Police release name of man accused of ramming vehicle into front gate of FBI Atlanta office
This story was updated on Tuesday at 3:35 p.m.
Federal authorities have charged a U.S. Navy veteran who’s accused of ramming an SUV into a barrier at the front gate of the FBI’s Atlanta office.
Ervin Lee Bolling faces a federal charge of destroying government property stemming from the crash that happened shortly after noon on Monday, according to a court filing. A DeKalb County police spokesperson said Tuesday that officers have also secured warrants on state charges of interference with government property.
No attorney who could comment on the charges was listed in online court records.
Bolling enlisted in the Navy in January 1998 and served as a submarine sonar technician before retiring in 2017, according to Navy records. The records list South Carolina as his home of record.
The Atlanta FBI office in suburban Chamblee is surrounded by a metal fence with a retractable gate that employee enter by scanning an access card. Just inside the gate, there’s a barrier that flattens to allow authorized cars to enter and then lifts back up again.

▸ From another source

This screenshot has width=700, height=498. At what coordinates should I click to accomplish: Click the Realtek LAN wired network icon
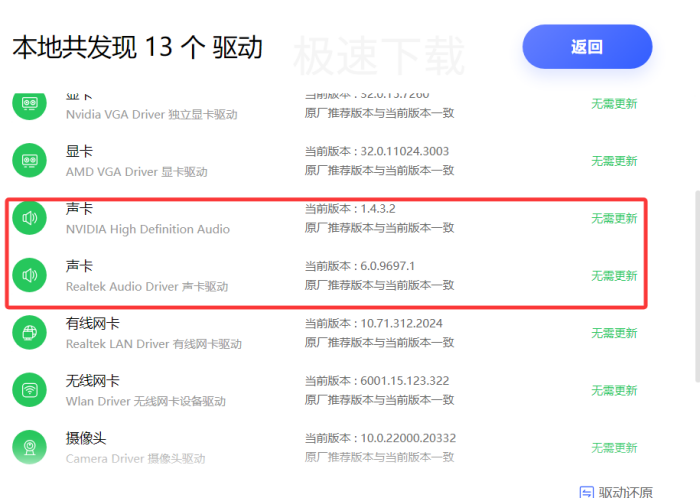pos(30,333)

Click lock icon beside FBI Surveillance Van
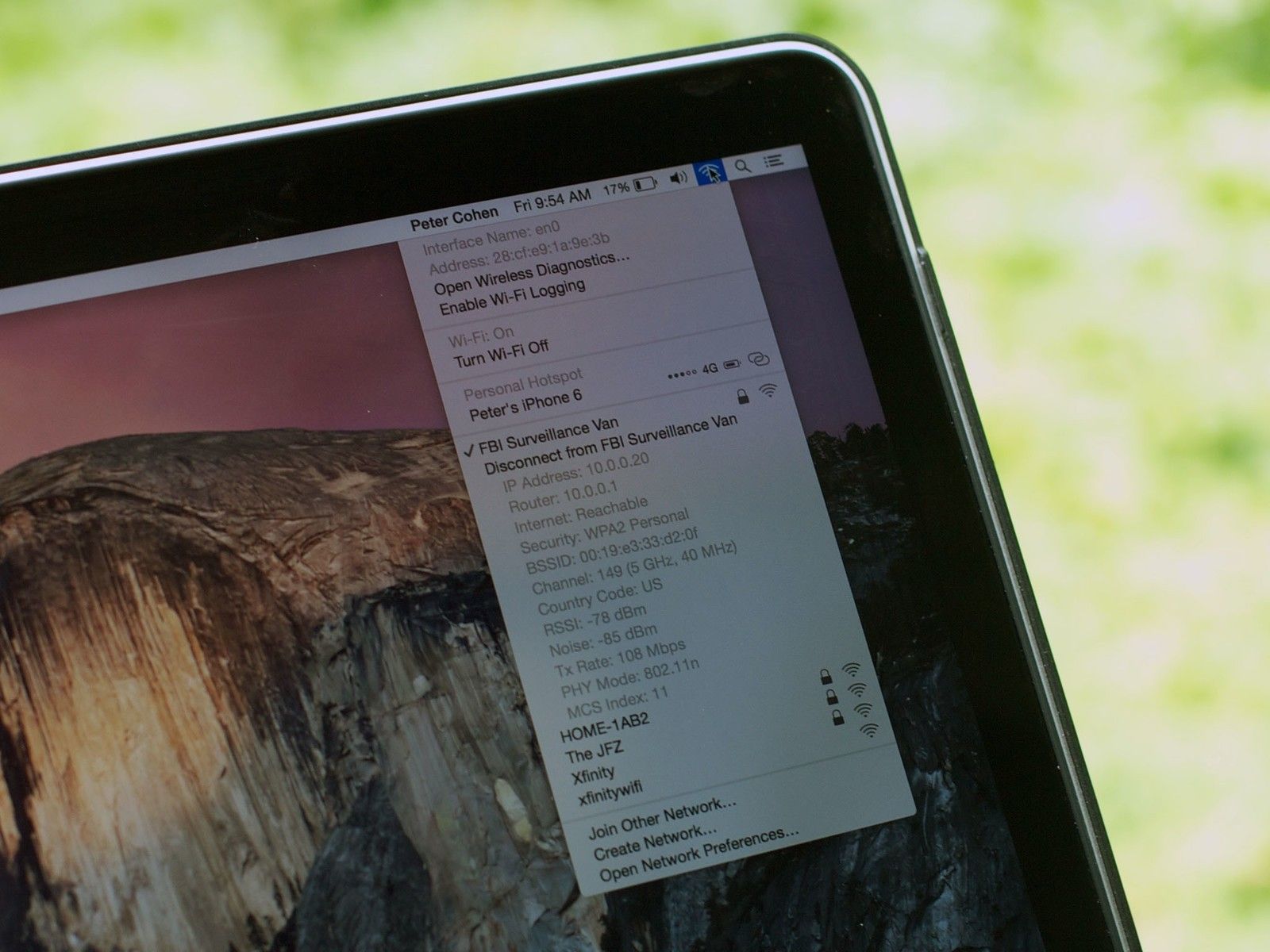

Bolling was driving at 2022 Buick Encore GX SUV with a South Carolina license plate and crashed it into the barrier inside the gate, according to a sworn statement from an FBI agent filed in court.
Video from the scene and a photo filed in court show a reddish-orange SUV with its hood crumpled against the barrier just inside the front gate.
After crashing the SUV, Bolling exited the vehicle and tried to follow an FBI employee into the secure parking lot on foot, the statement says. The agent he tried to follow and two other agents who were leaving at the time instructed him to sit on the curb, but he refused and tried to walk further into the parking lot and then resisted when the agents tried to take him into custody, the statement says.
Once Bolling was in custody, the agents found a passport in his pocket that allowed them to identify him. He was taken to an Atlanta hospital for evaluation.
Pete Ellis, assistant special agent in charge of the agency’s Atlanta office, told reporters on Monday agents and bomb technicians checked the vehicle “as a precaution.” An FBI spokesperson said no weapons were found in the SUV.
The agent’s statement says there is significant damage to the barrier that the SUV hit and that a contractor estimated it would cost more than $1,000 to repair.